Provided text.
————

# Exposure issues



## MatBM (Jun 5, 2017)

Hi, this is my first post here having just started out screen printing and trying to get used to the whole process. Hopefully someone can help me out. 

I started using dual core emulsion, with a thin coat on each side. I managed to find a good exposure time with good screen results. I printed a few shirts with plasticol which came out well, but then subsequent prints didn't come out crisp with, for example, some line detail not appearing sharp on the shirt. 

I put this down to the emulsion coat being too thin. I also realised that to print white plasicol on dark shirts I needed thicker emulsion. So I tried using the rounder edge of the scooper to apply two coats print-side, one coat squeegee side. I also increased the exposure time by around 1.5 minutes, but the image would not wash out fully. I tried decreasing the exposure time, but it seemed I could not get all detail to wash out properly. 

I thought maybe the emulsion had been tainted through exposure to UV light, or was just too old, so I bought some brand new emulsion. This certainly seemed glossier & brighter on the screen. However, although most of the image seemed crisp and sharp, some of the smaller detailed lettering of the image was not perfectly clear - the centre of the 'A' or 'R' washing out for example. 

I thought maybe the positive wasn't opaque enough, so laid down two positives to make sure all light was blocked out, but I still got the same problem with the detailed lettering not fully clear. I coated another screen and increased exposure time by 30 seconds, but then the rest of the image didn't wash out fully, suggesting over-exposure. 

It's getting a little frustrating now. I really want to master screens with thicker coats, but I'm struggling to get the detail I need. Anyone have any ideas?


----------



## MatBM (Jun 5, 2017)

Ok so I got a very good screen again with a single coat of emulsion using the sharp edge of the scooper. And when it's a thicker coat (which, again, I believe I need for optimum opacity for white plasticol on black shirts), I cannot get fine detail in the stencil. 

So an easier question for experienced printers would be: is there a limit to the amount of detail you can achieve from thicker emulsion deposits on a screen? If not, then clearly I'm doing something wrong. 

My final guess is that I need to apply higher hose pressure than on a thinner coated screen?? Really appreciate any advice!


----------



## PatWibble (Mar 7, 2014)

What light source are you using? How far from the screen? What screen size and mesh are you using?
What is your exposure time?

A properly exposed screen will wash out very easily. I use about two gallons of water to wash out a well exposed 23x31" screen, using ordinary tap water pressure. An under exposed screen uses much more water and is much harder to wash out. You are much more likely to lose detail with an under exposed screen.

————

Task to carry out. In the forum thread on exposure issues, write out the passage from "I thought maybe the emulsion" up to and including "out for example.", swapping "glossier" for "shinier". The data plays no role in this exercise.

Given information.
————

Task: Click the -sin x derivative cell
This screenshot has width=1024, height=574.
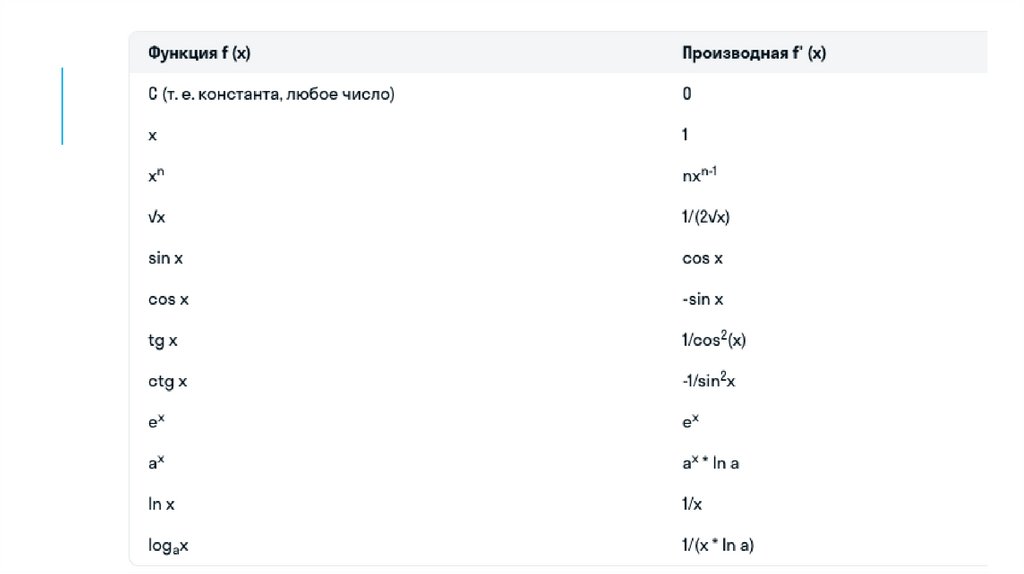Action: pyautogui.click(x=702, y=299)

————

The result.
I thought maybe the emulsion had been tainted through exposure to UV light, or was just too old, so I bought some brand new emulsion. This certainly seemed shinier & brighter on the screen. However, although most of the image seemed crisp and sharp, some of the smaller detailed lettering of the image was not perfectly clear - the centre of the 'A' or 'R' washing out for example.